Malaysia on high alert over info that 2 terror suspects heading over from Thailand, may be en route to Singapore

Malaysia's Inspector-General of Police Khalid Abu Bakar said police and other agencies at all entry and exit points to the country have been put on alert.
Malaysia's Inspector-General of Police Khalid Abu Bakar said police and other agencies at all entry and exit points to the country have been put on alert.
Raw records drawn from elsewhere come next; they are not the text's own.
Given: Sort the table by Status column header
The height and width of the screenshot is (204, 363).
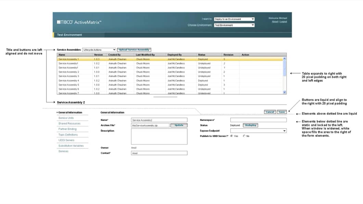Looking at the screenshot, I should tap(202, 55).
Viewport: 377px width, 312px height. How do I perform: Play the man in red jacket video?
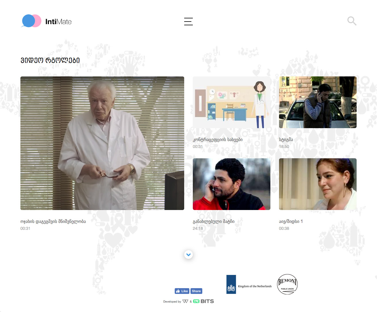(x=231, y=184)
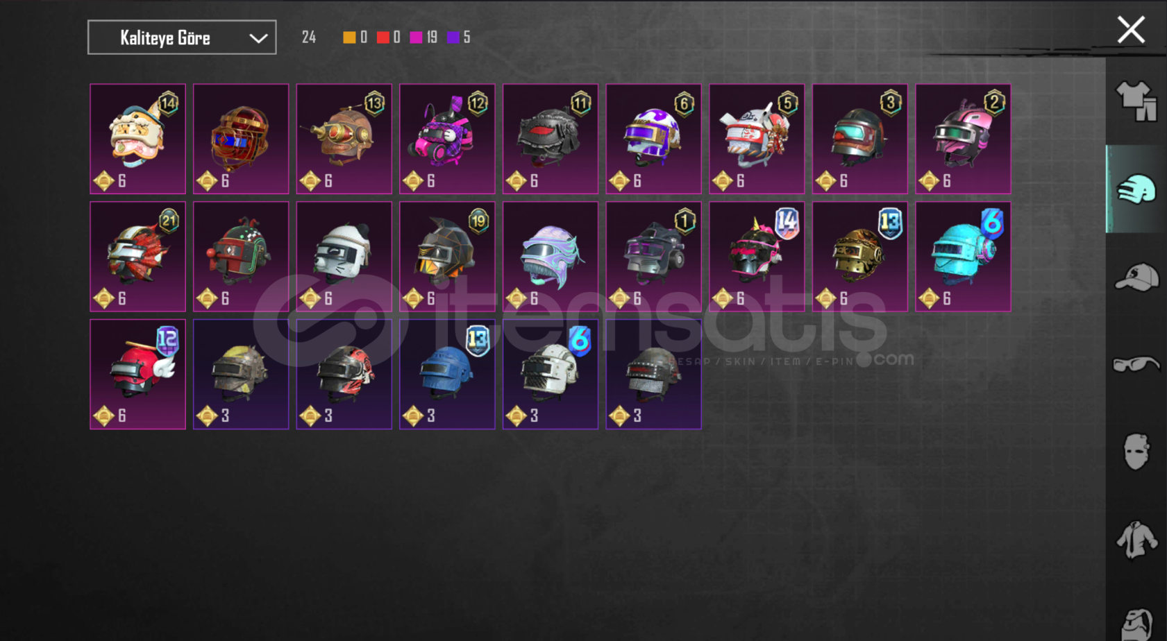1167x641 pixels.
Task: Click the pink quality filter showing 19
Action: 423,37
PHOTO: THE STAR/ ASIA NEWS NETWORK

KUALA LUMPUR (THE STAR/ASIA NEWS NETWORK) - The Malaysian authorities are on high alert following information from Thailand that two Uighurs of Turkish descent, suspected of plotting terrorist attacks in Thailand, are heading to Malaysia, and could be heading to Singapore.

An intelligence source told Bernama the two could be headed to Malaysia en route to Turkey, Indonesia or Singapore.
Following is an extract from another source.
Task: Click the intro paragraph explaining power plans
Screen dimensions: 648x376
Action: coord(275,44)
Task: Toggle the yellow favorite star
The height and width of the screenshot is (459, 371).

Malaysia's Inspector-General of Police Khalid Abu Bakar said police and other agencies at all entry and exit points to the country have been put on alert.

 

"We are closely monitoring the situation," he said on Saturday (April 9).

Surat Thani Governor Wongsiri Promchana said he was informed of the men's departure to Malaysia by the Phuket immigration office.

"But this is just initial information from the immigration office which believes the names (of the Uighur men) are the same as in the (intelligence) memo," he told Bernama.

Mr Wongsiri did not reveal the exact date the two Uighurs left Thailand for Malaysia and whether they used the land or air route.

On Friday, Thai newspaper Khaosod leaked an intelligence memorandum from Mr Wongsiri that claimed that two Uighurs and two Russians of Chechen descent were plotting terror attacks in Thailand.

The two Uighurs were identified as Ali Yalcin Egin and Hidayet Dorsun who arrived in Phuket from an unidentified location on March 23.

They might stage attacks on Chinese targets and interests in South-east Asia, said the leaked memo, while the two unidentified Chechens planned to attack Russian interests in Thailand.

In an immediate response Saturday, Thailand's police chief Chakthip Chaijinda acknowledged that the leaked intelligence memo was authentic and the force had been working on this for the past week.

The governor said he received the sensitive intelligence dossier from the National Intelli­gence Coordination Centre Region 4 on the possible threat on April 5.

The intelligence memorandum, according to him, detailed a warning about possible terror attacks in Koh Samui and Phuket.

Both places are expected to be crowded in view of the four-day Songkran festival which begins on April 12.